In 2006 I became a volunteer at a women’s refuge, for women and children fleeing domestic abuse. This was something I was very passionate about as I am a survivor of domestic abuse. It took eight years of my life. I was bullied beaten and belittled. It is not easy to get out of an abusive relationship as it becomes your way of life and you do not know anything different. You start to think that everything is your fault.
After working at the refuge for a couple of months I was offered a job, I was delighted I loved helping the women and children.
The refuge I managed was a self-contained refuge, this means it’s a second stage refuge my refuge had five flats I was responsible for five women and twelve kids. When you first come into a refuge, you go into a communal refuge which means you have a room but have to share all the other facilities. This can be scary and daunting.
What was a typical day like for me?
My first task of the day was normally to check the CCTV to see if there had been any incidents or men brought into the refuge. It is against house rules to bring any man into a refuge. I would also check with the on call worker if any of my women had had to contact them during the night.
My role was very varied on different days I did different duties. On a Monday I had to collect rent and do my rent sheets and stats. These had to be sent to management.
I would also normally begin with a health and safety check of the building and flats to ensure there were no safety issues.
A big part of my role was to support the residents each resident had an individual care plan tailored to meet their needs which I drew up we would look at issues like housing, further education getting children into a school. Some women had to leave their home with nothing, my role was to get them rehoused or get an occupation order to remove the perpetrator in some cases from the matrimonial home. This took up a big part of my time. This was not a desk job I spent most of my day chasing up different cases, or going to court.
Once a week I would call a house meeting for all the residents to attend, to discuss any issues of concern. A shortage of appropriate housing is one of the main problems facing women moving on from a refuge. My role was to support them to bid for local authority accommodation.
It was clear that if a women refuses a property she runs the risk of the council discharging their duty, then the only option would be private rented accommodation.
Another part of my role was to ensure that when an appropriate property is found that I helped them set up their new home. When I was a refuge worker you were able to get a crisis loan for furniture, this is no longer available you have to approach the council for these items now and you have to meet a certain criteria. I often had to approach furniture banks.
As a refuge worker I also used to take referrals, do risk assessments to ensure it was safe for a women to come into refuge, some women have specialist needs e.g. disability etc. and where possible they would be accommodated.
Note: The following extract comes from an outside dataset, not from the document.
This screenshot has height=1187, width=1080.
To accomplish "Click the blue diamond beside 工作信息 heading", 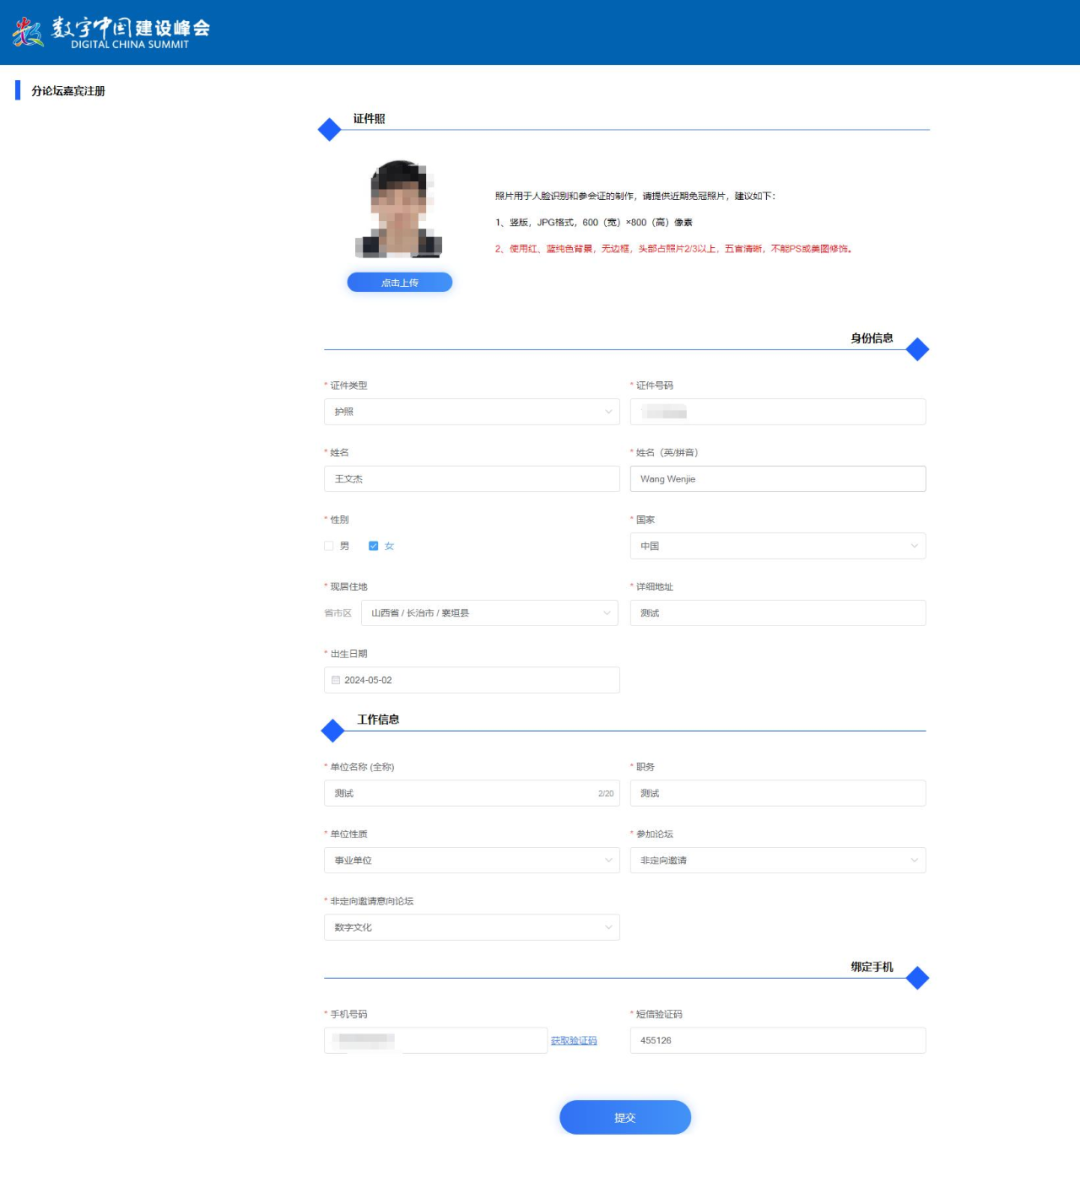I will tap(332, 731).
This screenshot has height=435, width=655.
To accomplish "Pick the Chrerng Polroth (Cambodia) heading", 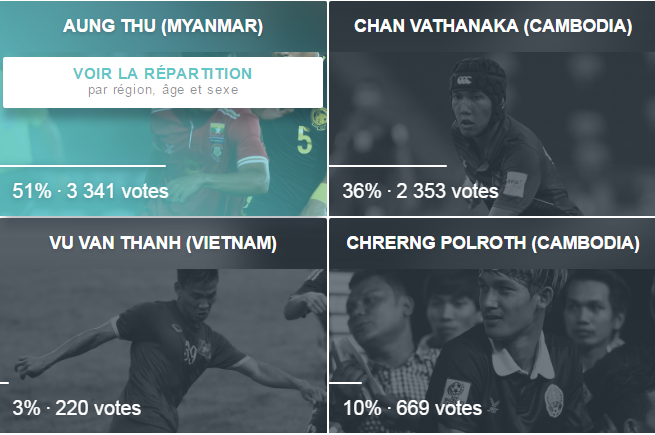I will pyautogui.click(x=493, y=243).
I also went to court with the women and attended the one stop shop, this was a service where women can walk in and talk to myself, the police, housing, or a solicitor about any issues. It was a very useful service and played a vital role in assisting women.
My last task of the day was to do a handover I would discuss the actions of the day with the on call worker.
Unfortunately I had to give up this job due to ill health.
If you or someone is experiencing domestic abuse there is a 24hr helpline in England 0808-2000-247.
- 1 in 4 women experience domestic abuse here are just some of the signs.
- In 2015 a new law was brought in on coercive control this is intimidation, isolation.
- Physical or sexual abuse.
- Emotional abuse.
- Financial abuse e.g. withholding money, not giving you money.
- Online or digital abuse
- Accusing you of flirting with someone else.
- Two women each week are killed due to domestic abuse.
Claudette is a passionate campaigner and activist for mental health stigma and domestic abuse. She believes that everyone should be treated equally regardless of their disability or gender. She has diagnoses of Bipolar Disorder, endometriosis, Chronic Fatigue and Fibromyalgia. Claudette has a certificate in Management studies. Her interests include beauty, makeup, animals politics, current affairs and social networking.